Work to be completed: Retype only what runs from the line with "Show more tabs with the right arrow" through the end of the entries, exactly and in full, but omit any picture you find.
▽
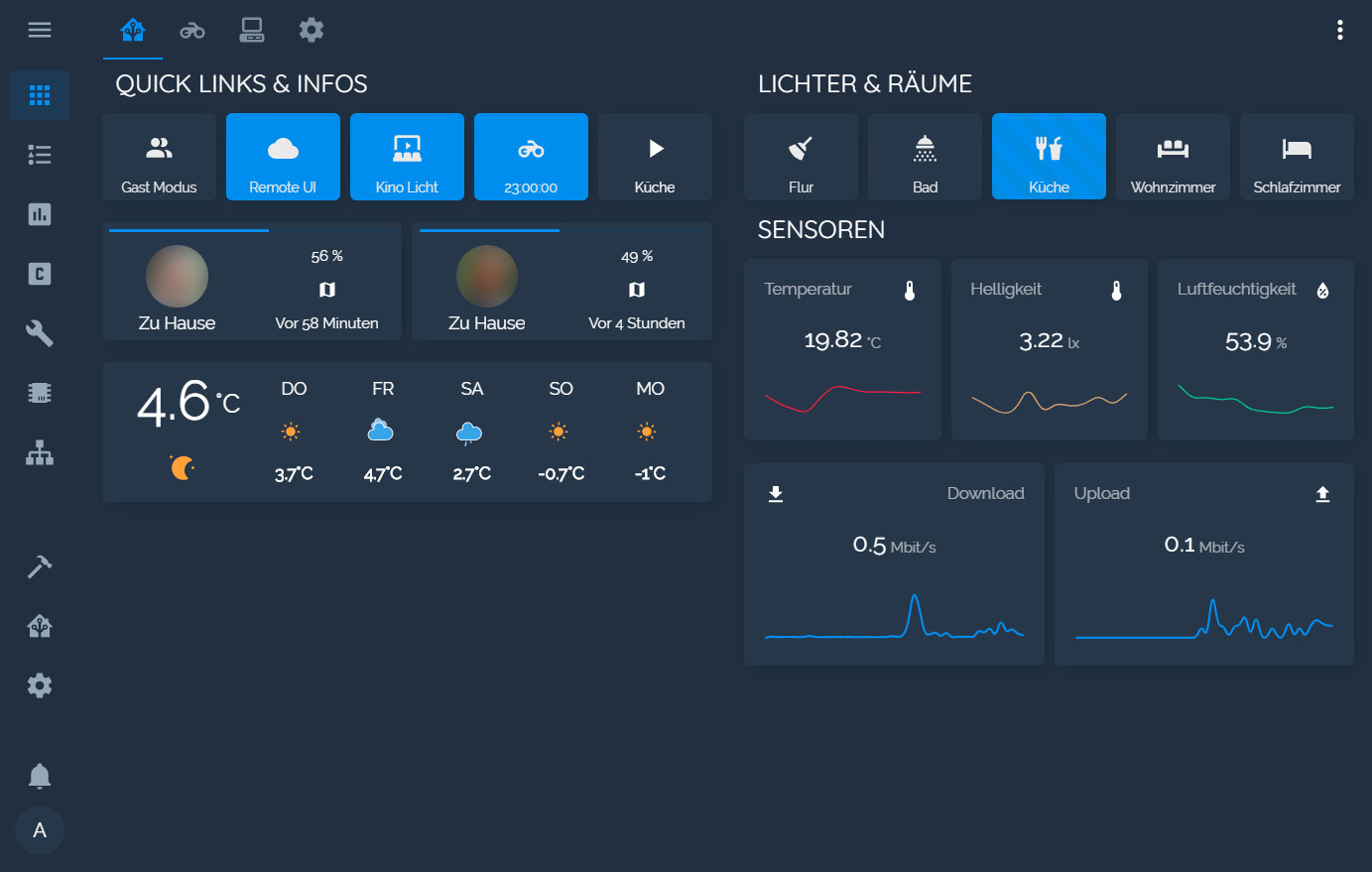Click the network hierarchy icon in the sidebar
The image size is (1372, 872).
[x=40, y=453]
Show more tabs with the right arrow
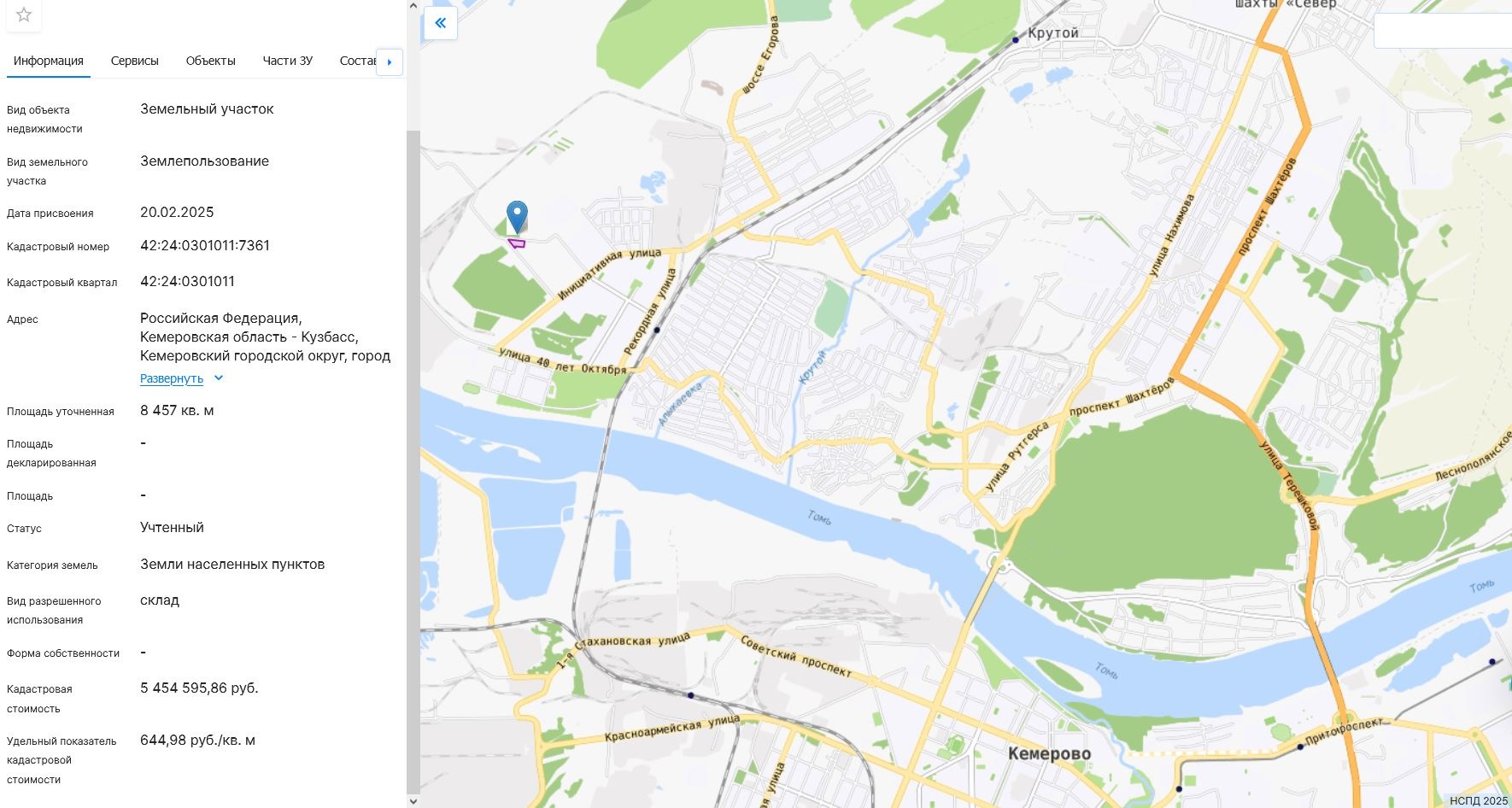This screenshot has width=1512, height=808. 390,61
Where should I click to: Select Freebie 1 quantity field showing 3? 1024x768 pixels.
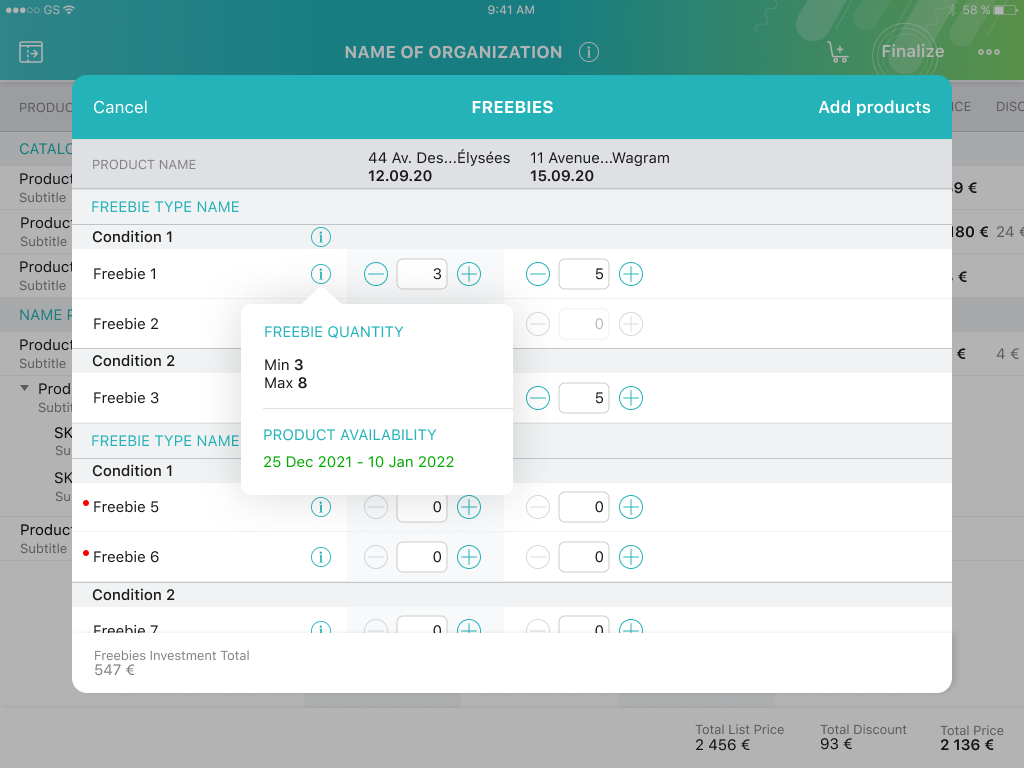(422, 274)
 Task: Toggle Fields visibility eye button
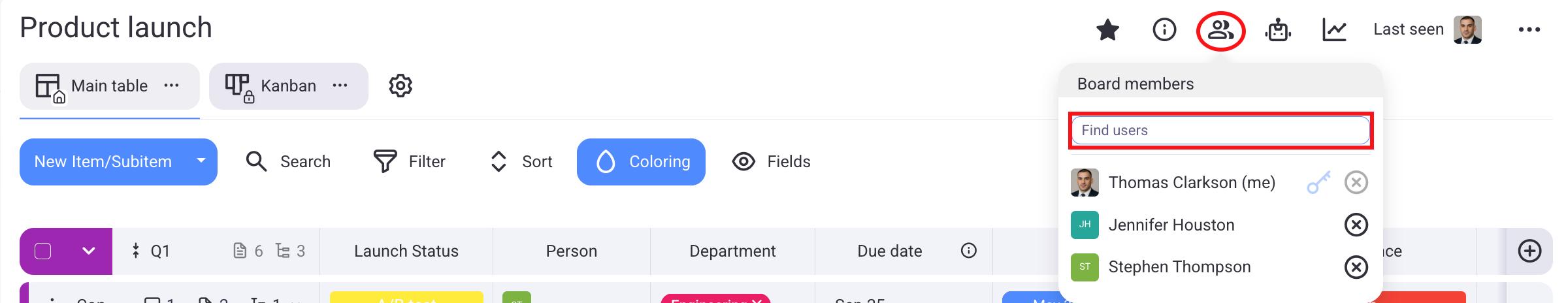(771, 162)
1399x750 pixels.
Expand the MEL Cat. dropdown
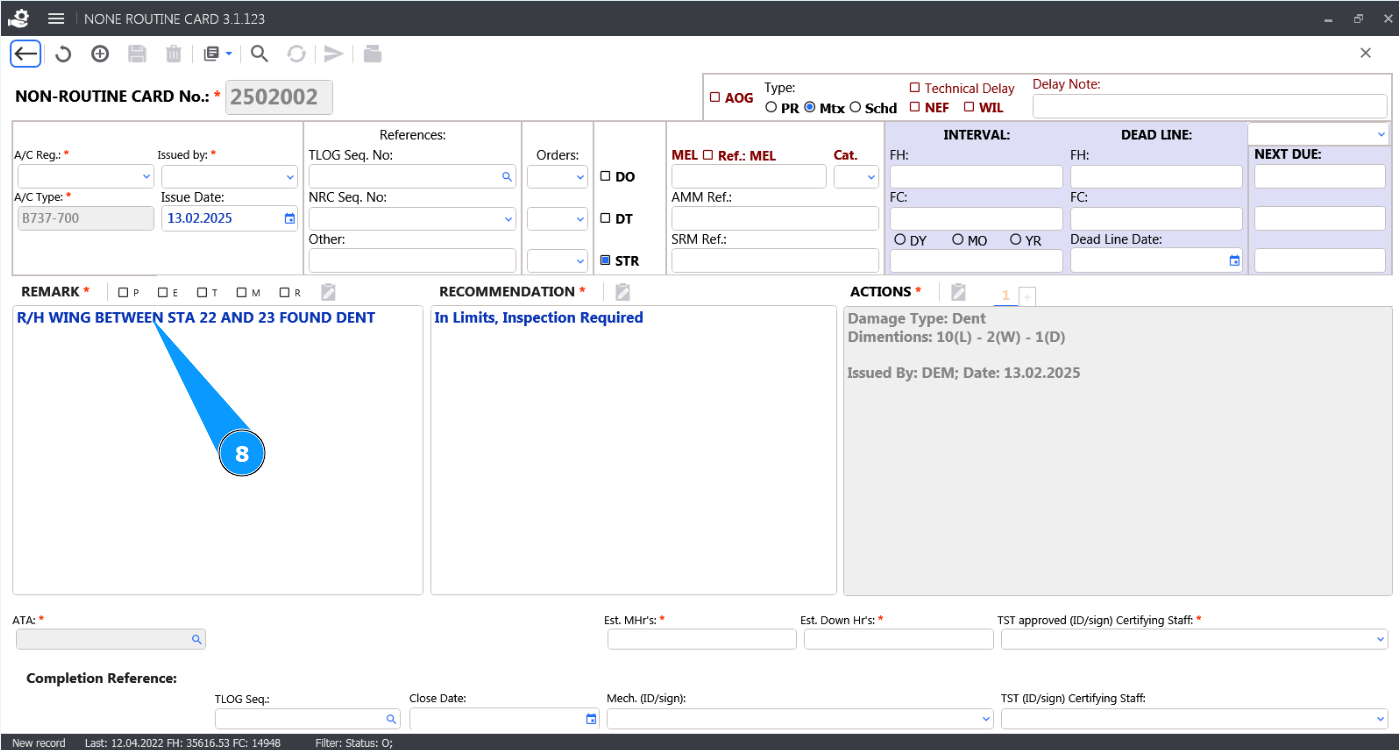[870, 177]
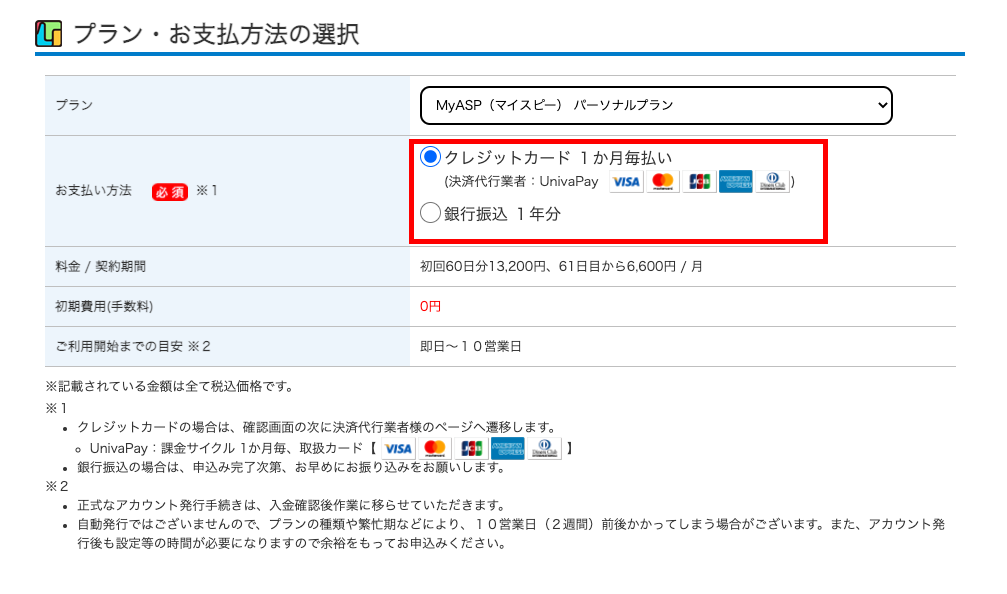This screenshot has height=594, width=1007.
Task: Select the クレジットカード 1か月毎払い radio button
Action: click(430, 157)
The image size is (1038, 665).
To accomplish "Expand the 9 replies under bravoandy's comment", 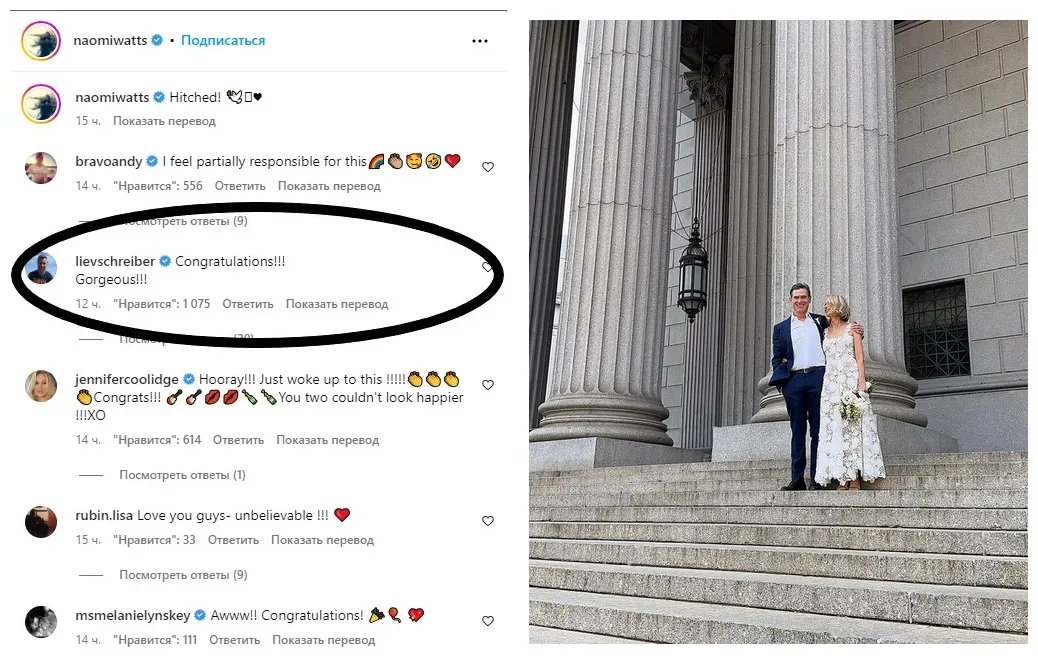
△
Task answer:
Show more tabs with the right arrow
This screenshot has width=1512, height=808. 390,61
Where should I click to: Select Freebie 1 quantity field showing 3? 1024x768 pixels.
(422, 274)
 Task: Toggle Fields visibility eye button
(771, 162)
1399x750 pixels.
Expand the MEL Cat. dropdown
[870, 177]
This screenshot has height=594, width=1007.
Task: Select the クレジットカード 1か月毎払い radio button
Action: click(430, 157)
The image size is (1038, 665).
To accomplish "Expand the 9 replies under bravoandy's comment", 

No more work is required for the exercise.